Source TitleNature Communications
PublisherNATURE PUBLISHING GROUP
University of Melbourne Author/sShackleton, Mark
Document TypeJournal Article
CitationsEskiocak, U., Ramesh, V., Gill, J. G., Zhao, Z., Yuan, S. W., Wang, M., Vandergriff, T., Shackleton, M., Quintana, E., Johnson, T. M., DeBerardinis, R. J. & Morrison, S. J. (2016). Synergistic effects of ion transporter and MAP kinase pathway inhibitors in melanoma. NATURE COMMUNICATIONS, 7 (1), https://doi.org/10.1038/ncomms12336.
Access StatusOpen Access
New therapies are required for melanoma. Here, we report that multiple cardiac glycosides, including digitoxin and digoxin, are significantly more toxic to human melanoma cells than normal human cells. This reflects on-target inhibition of the ATP1A1 Na(+)/K(+) pump, which is highly expressed by melanoma.
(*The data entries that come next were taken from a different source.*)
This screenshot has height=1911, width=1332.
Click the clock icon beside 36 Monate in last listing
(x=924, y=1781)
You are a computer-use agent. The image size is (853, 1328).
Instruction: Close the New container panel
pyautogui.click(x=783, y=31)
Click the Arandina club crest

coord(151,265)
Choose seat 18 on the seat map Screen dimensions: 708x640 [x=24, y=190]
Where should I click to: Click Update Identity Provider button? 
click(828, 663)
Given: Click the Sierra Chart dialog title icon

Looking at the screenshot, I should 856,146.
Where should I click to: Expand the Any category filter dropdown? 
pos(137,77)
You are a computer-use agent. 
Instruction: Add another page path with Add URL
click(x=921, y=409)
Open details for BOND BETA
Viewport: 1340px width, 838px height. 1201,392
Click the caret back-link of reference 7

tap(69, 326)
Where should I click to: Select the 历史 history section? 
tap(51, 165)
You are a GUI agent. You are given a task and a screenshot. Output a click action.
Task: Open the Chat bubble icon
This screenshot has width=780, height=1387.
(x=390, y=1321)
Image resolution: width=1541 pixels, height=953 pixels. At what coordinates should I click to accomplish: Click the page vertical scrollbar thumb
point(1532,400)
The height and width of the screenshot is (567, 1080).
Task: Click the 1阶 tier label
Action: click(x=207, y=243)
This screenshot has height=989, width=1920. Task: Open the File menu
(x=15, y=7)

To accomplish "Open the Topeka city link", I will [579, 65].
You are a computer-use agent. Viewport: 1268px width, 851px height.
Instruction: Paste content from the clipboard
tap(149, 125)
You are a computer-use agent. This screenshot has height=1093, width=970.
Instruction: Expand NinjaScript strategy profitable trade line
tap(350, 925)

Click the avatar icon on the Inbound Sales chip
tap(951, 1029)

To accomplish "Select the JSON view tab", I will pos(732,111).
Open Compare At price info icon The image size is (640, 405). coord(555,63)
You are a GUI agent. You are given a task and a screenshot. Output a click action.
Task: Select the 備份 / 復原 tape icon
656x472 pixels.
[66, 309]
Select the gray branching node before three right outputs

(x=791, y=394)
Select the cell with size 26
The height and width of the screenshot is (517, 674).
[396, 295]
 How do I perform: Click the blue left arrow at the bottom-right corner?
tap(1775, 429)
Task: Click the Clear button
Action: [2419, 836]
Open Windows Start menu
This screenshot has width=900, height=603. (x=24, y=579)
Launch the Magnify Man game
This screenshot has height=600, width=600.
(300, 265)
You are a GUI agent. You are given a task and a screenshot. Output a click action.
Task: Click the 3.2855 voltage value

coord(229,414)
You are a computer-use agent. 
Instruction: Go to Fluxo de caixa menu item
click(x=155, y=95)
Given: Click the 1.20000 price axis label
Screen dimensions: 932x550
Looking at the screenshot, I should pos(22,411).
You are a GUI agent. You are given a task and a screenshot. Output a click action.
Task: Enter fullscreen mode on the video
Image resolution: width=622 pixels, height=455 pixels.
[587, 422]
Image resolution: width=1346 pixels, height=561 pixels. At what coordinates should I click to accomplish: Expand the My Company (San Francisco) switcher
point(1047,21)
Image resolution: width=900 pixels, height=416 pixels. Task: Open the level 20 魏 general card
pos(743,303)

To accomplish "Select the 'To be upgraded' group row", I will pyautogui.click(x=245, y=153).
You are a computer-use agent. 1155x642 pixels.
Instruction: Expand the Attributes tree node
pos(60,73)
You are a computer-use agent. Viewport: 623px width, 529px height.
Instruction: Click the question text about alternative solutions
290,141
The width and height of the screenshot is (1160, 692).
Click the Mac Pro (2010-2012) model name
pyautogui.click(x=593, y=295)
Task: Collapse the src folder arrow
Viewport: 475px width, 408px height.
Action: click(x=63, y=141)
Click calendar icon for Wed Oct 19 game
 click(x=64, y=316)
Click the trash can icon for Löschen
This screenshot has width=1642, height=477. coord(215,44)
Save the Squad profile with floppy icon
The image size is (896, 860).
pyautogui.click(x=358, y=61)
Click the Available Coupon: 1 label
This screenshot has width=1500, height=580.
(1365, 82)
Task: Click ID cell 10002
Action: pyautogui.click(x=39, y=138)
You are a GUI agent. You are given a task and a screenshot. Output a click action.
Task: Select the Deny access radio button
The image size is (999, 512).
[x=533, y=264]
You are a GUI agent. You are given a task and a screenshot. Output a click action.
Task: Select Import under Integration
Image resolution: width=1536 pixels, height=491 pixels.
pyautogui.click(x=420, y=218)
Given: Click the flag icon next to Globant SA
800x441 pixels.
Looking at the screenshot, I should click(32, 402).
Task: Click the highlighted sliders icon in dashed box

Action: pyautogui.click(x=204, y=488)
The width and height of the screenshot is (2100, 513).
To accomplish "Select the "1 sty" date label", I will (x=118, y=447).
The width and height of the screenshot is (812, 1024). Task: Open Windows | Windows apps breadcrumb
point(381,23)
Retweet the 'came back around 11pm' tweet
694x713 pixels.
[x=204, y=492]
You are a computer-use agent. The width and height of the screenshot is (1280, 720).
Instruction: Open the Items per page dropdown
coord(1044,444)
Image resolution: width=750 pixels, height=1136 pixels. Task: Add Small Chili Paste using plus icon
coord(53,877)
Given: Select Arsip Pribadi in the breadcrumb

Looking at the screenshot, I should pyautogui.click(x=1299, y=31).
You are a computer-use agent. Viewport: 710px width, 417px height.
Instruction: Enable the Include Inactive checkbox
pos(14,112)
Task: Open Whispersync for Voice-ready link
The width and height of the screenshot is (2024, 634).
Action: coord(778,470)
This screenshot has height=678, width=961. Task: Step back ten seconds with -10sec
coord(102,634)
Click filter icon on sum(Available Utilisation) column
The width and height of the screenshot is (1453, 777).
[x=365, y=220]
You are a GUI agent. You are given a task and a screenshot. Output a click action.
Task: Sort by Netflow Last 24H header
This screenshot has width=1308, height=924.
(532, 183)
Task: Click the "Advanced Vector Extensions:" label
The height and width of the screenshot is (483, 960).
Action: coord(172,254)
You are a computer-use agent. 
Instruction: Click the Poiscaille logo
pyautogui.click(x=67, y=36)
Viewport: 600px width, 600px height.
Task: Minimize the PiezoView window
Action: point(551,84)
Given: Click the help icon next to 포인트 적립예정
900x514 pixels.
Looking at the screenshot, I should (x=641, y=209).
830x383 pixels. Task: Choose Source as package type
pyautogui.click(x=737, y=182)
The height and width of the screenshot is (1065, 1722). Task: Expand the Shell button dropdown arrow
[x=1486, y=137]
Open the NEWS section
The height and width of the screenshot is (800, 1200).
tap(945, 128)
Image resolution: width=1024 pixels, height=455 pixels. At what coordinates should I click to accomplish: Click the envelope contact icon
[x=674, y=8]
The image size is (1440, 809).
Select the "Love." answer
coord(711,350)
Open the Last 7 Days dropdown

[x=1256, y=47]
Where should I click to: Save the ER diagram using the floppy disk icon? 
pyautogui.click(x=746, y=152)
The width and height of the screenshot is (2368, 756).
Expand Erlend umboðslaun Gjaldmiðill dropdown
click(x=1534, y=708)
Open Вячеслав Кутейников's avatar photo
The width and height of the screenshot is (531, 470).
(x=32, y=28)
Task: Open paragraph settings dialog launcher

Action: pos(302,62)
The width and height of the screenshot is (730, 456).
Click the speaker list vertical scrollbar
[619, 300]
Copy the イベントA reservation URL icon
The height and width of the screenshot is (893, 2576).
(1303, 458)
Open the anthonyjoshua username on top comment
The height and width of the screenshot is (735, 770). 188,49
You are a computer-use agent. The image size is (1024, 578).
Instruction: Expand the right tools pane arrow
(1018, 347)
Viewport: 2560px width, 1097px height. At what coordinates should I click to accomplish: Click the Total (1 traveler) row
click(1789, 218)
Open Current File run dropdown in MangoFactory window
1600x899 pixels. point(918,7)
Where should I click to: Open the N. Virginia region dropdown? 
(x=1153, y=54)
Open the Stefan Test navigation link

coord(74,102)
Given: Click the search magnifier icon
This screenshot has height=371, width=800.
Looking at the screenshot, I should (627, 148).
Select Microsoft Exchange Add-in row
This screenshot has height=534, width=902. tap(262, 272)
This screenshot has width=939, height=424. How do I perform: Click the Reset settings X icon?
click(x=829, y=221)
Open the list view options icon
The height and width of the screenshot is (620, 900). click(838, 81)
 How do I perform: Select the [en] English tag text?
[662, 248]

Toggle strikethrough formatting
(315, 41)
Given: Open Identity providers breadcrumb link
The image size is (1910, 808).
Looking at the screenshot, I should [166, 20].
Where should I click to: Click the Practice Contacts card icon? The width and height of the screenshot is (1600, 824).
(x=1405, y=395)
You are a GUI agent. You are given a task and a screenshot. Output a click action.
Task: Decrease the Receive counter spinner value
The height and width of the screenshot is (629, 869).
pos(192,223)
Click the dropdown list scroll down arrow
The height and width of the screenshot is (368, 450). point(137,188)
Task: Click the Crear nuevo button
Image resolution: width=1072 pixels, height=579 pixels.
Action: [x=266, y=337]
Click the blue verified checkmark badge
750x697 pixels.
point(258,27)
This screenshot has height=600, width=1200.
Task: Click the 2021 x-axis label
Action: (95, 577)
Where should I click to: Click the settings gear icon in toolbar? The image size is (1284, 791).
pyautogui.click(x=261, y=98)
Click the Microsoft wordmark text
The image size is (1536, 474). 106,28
MEK inhibitor and/or BRAF inhibitor additively or synergistically combined with digitoxin to induce cell death, inhibiting growth of patient-derived melanomas in NSG mice and synergistically extending survival. MEK inhibitor and digitoxin do not induce cell death in human melanocytes or haematopoietic cells in NSG mice. In melanoma, MEK inhibitor reduces ERK phosphorylation, while digitoxin disrupts ion gradients, altering plasma membrane and mitochondrial membrane potentials. MEK inhibitor and digitoxin together cause intracellular acidification, mitochondrial calcium dysregulation and ATP depletion in melanoma cells but not in normal cells. The disruption of ion homoeostasis in cancer cells can thus synergize with targeted agents to promote tumour regression in vivo.